These men sit in their wheelchairs with dignity and gnarled hands and try to convey the horror of it all. When they go, so too will our sense of the horror at the heart of wars, and make it a whole lot more likely we will have more of them. Those who decide today's wars – Bush and Blair among them – never served on any front line, and draft-dodger Bush even had the effrontery to challenge John Kerry's service in Vietnam. And when America gave us the term "cheese-eating surrender monkeys", it might have recalled what exactly happened on French soil between 1914 and 1918, and feel humility.

I was rightly taken to task recently for referring to the Second World War as the "last" war. David Bond, of Witney, a soldier for much of his life, reminds me that British troops have since 1945 served and died in Korea, Northern Ireland, two Gulf wars and Afghanistan. And he might have added more. The military authorities are currently putting pressure on the Ministry of Defence, pleading the case that they have never been so overstretched, and asking for a big increase in their funding. They clearly don't feel that wars are going away. Even the so-called peacekeeping activities bring with them a heavy load of casualties. That means squaddies, who if they survive and live to be over 100, will have their own tales to tell and will touch millions with their sadness and regret.

Another word calls for correction, too: the word "great" as applied to war. Certainly the scale of both the First and Second World Wars was stupendous. No definitive numbers can be established for deaths and casualties in either conflict. But at a rough estimate – give or take the odd half million! – deaths and injuries totalled some 59 million in the First World War, and deaths alone numbered around 56 million in the Second World War. (Incidentally, the current Iraq war has now lasted longer than the First World War.) So "great" in the sense of size is rightly appropriate. It might also be the case that in terms of physical damage – to buildings and infrastructure – Europe has never seen the like before or since. "Great" in that sense, yes.

But "great" as applied to war also risks trailing clouds of glory, all the more so as the events become hearsay rather than flesh and blood. It is at this point that we have to tread carefully around the whole issue of remembrance.

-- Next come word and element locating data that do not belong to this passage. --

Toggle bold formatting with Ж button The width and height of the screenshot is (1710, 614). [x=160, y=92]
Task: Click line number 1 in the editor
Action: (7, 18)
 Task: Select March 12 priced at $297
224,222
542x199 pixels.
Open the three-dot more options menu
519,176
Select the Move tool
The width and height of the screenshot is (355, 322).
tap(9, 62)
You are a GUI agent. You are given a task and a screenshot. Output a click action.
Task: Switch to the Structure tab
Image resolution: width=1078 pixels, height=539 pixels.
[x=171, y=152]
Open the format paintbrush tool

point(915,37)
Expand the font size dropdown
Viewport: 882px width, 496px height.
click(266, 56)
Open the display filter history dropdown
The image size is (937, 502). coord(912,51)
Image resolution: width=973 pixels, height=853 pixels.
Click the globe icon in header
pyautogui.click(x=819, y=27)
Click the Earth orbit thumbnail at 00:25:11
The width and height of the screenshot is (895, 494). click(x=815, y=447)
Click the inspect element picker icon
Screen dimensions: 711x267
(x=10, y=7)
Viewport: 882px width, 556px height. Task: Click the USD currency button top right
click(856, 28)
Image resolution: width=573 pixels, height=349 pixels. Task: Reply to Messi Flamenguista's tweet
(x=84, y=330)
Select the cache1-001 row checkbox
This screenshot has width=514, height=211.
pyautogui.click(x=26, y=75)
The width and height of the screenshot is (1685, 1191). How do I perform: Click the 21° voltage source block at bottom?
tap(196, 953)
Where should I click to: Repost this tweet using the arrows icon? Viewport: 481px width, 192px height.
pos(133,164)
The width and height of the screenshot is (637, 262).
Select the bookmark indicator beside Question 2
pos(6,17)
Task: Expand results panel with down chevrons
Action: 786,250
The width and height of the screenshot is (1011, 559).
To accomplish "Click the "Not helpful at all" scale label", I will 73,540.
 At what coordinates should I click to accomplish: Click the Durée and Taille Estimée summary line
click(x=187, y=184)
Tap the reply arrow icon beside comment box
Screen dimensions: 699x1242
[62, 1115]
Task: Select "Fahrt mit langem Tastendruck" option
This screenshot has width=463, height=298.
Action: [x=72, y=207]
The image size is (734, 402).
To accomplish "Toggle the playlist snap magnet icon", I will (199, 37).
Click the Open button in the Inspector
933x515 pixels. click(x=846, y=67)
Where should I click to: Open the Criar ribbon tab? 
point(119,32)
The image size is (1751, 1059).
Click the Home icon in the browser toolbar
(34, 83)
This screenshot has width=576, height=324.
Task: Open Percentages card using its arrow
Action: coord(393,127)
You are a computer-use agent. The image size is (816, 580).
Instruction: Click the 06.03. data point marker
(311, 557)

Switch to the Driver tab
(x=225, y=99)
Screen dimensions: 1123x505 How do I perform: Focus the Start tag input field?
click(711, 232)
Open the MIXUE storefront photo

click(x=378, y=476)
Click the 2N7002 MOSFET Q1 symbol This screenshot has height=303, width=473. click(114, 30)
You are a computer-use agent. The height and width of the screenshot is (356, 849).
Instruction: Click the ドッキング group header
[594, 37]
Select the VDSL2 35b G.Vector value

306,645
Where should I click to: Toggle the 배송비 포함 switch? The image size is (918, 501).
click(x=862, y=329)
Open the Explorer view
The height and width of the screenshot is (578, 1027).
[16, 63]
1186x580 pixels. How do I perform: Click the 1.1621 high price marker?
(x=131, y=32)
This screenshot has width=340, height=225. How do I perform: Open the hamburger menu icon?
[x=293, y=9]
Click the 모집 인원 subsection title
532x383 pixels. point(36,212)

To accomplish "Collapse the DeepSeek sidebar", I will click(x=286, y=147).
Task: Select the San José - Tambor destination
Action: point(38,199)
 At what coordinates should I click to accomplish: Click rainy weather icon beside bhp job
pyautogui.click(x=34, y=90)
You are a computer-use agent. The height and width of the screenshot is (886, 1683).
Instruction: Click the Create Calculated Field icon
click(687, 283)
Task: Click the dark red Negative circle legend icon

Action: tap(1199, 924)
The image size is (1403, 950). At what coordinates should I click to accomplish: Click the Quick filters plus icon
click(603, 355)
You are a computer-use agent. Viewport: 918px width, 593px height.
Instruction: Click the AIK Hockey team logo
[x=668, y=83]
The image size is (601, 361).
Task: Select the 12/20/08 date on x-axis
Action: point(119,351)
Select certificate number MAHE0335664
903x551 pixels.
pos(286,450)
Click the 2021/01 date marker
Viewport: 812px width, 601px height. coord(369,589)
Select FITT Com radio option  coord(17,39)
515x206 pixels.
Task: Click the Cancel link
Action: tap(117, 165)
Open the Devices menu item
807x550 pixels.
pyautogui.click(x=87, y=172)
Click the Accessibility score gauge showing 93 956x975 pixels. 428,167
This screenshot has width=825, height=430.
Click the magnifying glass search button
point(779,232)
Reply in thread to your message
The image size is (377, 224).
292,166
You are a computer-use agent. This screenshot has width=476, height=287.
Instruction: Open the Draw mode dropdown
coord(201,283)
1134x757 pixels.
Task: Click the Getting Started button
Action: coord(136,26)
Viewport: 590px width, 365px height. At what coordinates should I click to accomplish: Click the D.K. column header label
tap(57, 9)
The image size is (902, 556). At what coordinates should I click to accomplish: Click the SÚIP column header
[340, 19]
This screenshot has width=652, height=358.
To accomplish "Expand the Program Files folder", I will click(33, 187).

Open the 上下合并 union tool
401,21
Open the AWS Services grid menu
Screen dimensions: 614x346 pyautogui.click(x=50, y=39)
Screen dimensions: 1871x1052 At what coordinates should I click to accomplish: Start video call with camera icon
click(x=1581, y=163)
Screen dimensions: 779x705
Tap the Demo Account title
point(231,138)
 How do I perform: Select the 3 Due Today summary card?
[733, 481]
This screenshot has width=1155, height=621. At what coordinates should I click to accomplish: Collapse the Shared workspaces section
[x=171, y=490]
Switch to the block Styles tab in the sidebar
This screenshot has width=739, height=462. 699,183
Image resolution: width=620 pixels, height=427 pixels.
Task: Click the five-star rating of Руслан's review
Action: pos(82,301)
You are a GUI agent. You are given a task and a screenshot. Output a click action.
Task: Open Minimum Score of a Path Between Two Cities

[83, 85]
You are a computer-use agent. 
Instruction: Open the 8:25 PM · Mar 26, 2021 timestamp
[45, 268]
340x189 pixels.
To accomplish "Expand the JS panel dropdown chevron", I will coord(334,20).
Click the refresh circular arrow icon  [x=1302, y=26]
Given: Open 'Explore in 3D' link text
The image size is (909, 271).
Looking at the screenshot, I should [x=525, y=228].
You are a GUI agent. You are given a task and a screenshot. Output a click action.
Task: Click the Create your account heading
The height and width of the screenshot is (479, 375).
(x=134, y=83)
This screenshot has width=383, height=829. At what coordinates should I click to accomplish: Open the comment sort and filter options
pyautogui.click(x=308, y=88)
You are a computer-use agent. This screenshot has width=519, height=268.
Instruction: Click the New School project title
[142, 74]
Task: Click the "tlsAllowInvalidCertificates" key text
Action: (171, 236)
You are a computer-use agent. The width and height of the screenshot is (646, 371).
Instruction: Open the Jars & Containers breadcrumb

For different reasons, I have been dwelling on remembering myself recently: researching the Battle of the Atlantic, taking grandchildren to see the tomb of the Unknown Soldier at both the Arc de Triomphe and Westminster Abbey. On each occasion, I felt not only awed by the scale of terrible deaths, but by the mystical regard of the living for such loss, a regard that reaches its climax each year on Remembrance Sunday.

It is of the essence of true confession and remorse that the crime will not be perpetrated again. "Go thou and sin no more" was Christ's injunction to a sinner. And it was always the tiresome litany from my teachers that "what's the point of your regrets and apologies, if you merely go off and do the same thing again" (this for the mild offence of talking in class). So, presumably, when silence falls on Remembrance Sunday it is not simply a matter of being sad at such historic slaughter. There must be more going on than that.

First, there is the view this was a tremendous waste of human life – what we might call the Blackadder position. Then there are the thanks that lives were sacrificed for the country – the patriotic position. And then there is the pride that we fought and won – the triumphalist position. That the last is still very much in evidence is shown by the fact that, while prayers for those who died are suitably vague as to nationality, there is no formal sharing of the event with Germany. There was even a programme not long ago on BBC 4 that demonstrated that, in strategic terms, the Battle of the Somme was not simply a hideous massacre, but also an allied victory, and therefore, it was implied, had some justification.

As the remembrance ritual unfolds each year, we should know that mankind is not likely to give up war. We seem to be a war-making species. Across the globe, the arms trade is booming, military scientists are inventing ever more effective ways for us to kill one another, and torture is back on the agenda of supposedly civilised nations. One day of devout sadness won't change that. Plenty to think about in those two minutes.